**REQUIRED ACTION:** Search the data for the string "agent" and extract every line where it appears.
AVAILABLE DATA Block Start
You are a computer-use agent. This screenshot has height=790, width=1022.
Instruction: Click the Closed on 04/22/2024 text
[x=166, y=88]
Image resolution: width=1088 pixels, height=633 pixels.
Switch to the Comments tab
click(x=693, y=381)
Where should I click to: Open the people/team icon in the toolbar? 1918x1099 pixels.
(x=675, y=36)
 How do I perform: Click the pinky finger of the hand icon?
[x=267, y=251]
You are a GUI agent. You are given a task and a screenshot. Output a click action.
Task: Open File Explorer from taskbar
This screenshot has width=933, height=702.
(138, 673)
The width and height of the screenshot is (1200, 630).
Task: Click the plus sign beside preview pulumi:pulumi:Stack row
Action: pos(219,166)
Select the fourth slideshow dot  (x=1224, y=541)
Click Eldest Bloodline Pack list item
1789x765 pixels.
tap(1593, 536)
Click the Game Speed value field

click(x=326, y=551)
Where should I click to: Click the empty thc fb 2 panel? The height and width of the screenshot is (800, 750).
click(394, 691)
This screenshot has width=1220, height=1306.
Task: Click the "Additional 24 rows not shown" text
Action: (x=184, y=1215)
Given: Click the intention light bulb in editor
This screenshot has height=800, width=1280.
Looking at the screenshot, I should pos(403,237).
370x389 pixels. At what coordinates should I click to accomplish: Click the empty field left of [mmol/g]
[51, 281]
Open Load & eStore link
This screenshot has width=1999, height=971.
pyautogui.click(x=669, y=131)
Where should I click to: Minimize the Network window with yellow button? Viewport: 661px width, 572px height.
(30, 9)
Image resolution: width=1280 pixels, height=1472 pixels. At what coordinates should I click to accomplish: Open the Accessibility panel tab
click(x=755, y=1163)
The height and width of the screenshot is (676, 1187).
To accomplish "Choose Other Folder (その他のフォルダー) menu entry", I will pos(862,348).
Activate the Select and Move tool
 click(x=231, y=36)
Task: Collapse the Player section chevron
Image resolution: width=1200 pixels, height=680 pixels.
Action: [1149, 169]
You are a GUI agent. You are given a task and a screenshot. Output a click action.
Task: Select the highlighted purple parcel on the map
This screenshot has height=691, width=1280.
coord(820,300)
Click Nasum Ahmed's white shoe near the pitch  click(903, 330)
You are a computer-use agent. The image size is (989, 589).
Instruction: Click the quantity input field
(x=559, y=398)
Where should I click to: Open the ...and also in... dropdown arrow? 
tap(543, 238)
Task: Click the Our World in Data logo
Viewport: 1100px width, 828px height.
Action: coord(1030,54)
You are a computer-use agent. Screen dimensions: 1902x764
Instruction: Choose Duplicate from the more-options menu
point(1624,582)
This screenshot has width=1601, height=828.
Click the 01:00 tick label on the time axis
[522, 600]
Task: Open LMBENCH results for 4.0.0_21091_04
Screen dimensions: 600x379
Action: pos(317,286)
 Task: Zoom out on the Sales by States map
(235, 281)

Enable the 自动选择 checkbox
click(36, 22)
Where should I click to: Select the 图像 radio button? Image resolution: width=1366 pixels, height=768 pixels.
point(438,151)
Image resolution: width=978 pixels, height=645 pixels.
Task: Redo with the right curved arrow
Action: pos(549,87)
AVAILABLE DATA Block End
**ANSWER BOX:**
You are a computer-use agent. This screenshot has height=790, width=1022.
You are a GUI agent. You are given a task and a screenshot. Output a click action.
You are a GUI agent. You are given a task and a screenshot. Output a click action.
You are a computer-use agent. The image size is (989, 589).
You are a computer-use agent. Screen dimensions: 1902x764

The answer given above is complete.